Do not keep reactlog enabled when deploying to production. Your memory will be very mad at you when we're all done.
So future ideas. I want to visually differentiate user sessions. Right now everything is all displayed as one graph. You may have independent graphs show up, which is just fine, but it's nice to maybe silo off a user so that it's very visual as to what's happening at one time. We also want to display the values of the outputs and reactive values. Currently we only have it for the input values, but that's how a standard reactlog is working. So that will come up in the next version of reactlog.
We also want to do expandable and collapsible groups. This is one of my favorite ideas about this project. Things such as render plot. Render plot actually inserts like four or five different reactive values for every render plot function. It's not something that you did. It's something that the render plot function did. So we should be able to collapse that down, just say bundle it up to render plot. I don't care how it works. Just gloss over that for me. This would also help for things like modules. If you know your module is solid, you could collapse it down to a single group and then we'd be good to go.
Also I'd like to remove objects from the reactlog graph. So if you happen to have coded an anti-solution, that's fine. But if the other elements have been garbage collected, we should remove them so that they don't present a possible state that's kind of confusing. It's not there on your machine, so I don't think we should have to worry about it anymore.
And then finally, I'd like to create a super app of reactlog and Profvis that will both analyze the performance or time aspect as well as the reactivity and the state of your Shiny application in one tool. Similar to Profvis, as if we step through on reactlog, it would highlight the code in your reactivity where it's being done. That's a super app and a dream. So we'll see.
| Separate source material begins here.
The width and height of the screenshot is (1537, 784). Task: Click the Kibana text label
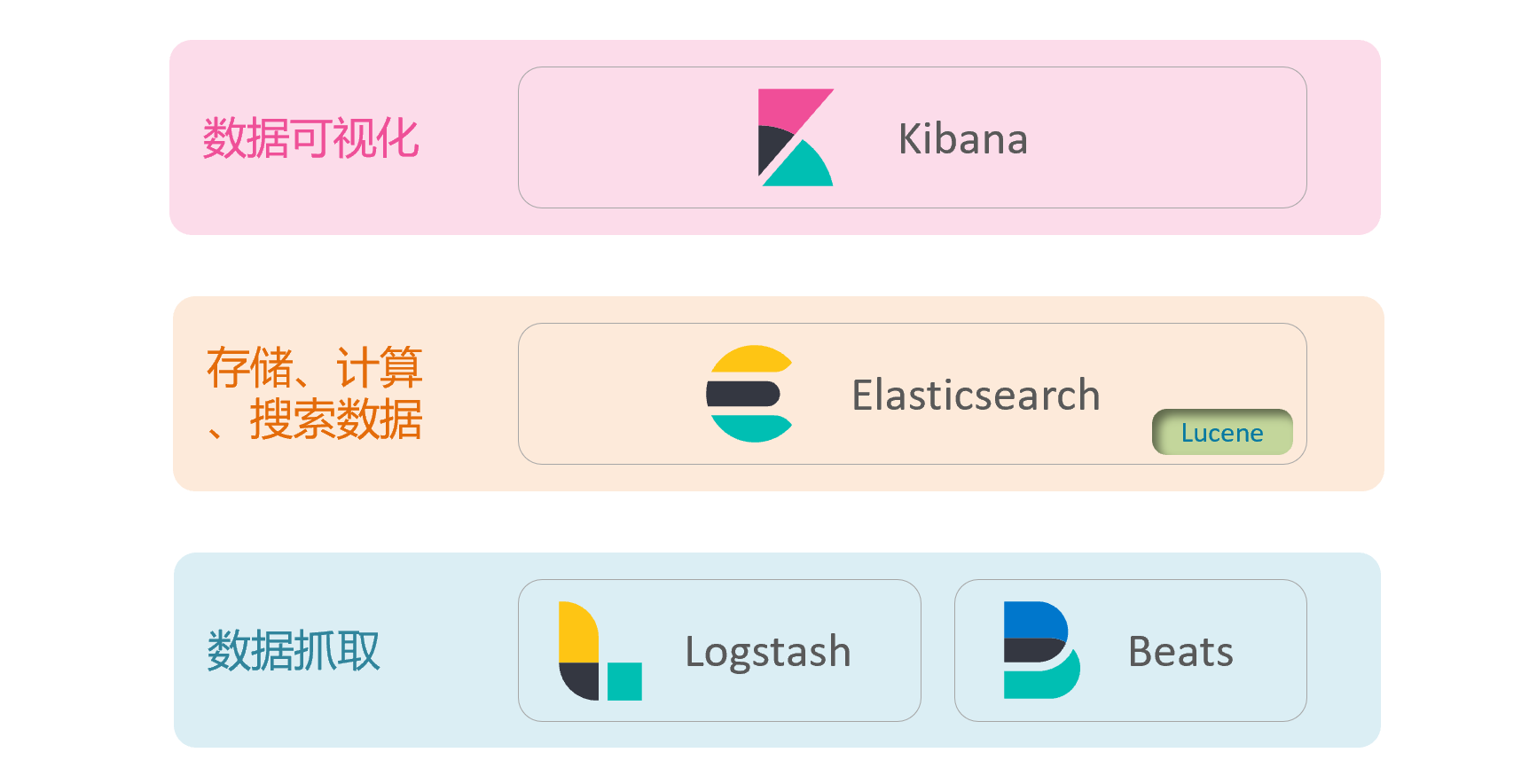pos(962,139)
The GitHub repo is done at RStudio slash reactlog. Don't forget to enable it before you run your Shiny application. For just tips on Shiny reactivity, there's the link to the RStudio articles and slides can be found on Bitly there. And then apparently everything's good with you guys, but do you have any questions? Thank you.
Q&A
Do you have record capability or versioning? Because this would be really fantastic when you put out an app and you know the reactivity's right, to have it versioned as well as the step through basically recorded. And then when somebody makes a change, it breaks something, you can see the difference.
Yes. So, I don't have a comparison tool set up for that. But the way that we've made the page to show up is that it is just a single web page that's savable. You can just download that as is and then you can compare the two Chrome pages after you even shut down your computer and you'll be just fine there. That way we can keep like a working Pythagoras up, right?
Does it have or could you add source code annotations? Like which file, which line something was defined in? It's currently being exported from Shiny. It's a feature that we do want to do. So it is in the workings.
Things like render UI, insert UI and stuff that changes HTML, is there a plan to be able to log that? Does that mean that they're changing the HTML or? Like, there's render UI in the script and I'm creating a new object. And the user's creating a new object. Is there a way to track that the HTML is changing?
I would have to defer that you would understand the method being run. I can tell you that when it's being changed, because the output value will be set with render UI, you have your output dollar, my area will be updated, so I can tell you when it's being set. That's where I would like to have that grouped module set up where I can say this is running through the render UI method right now. But currently it will just show some temporary variables that are used.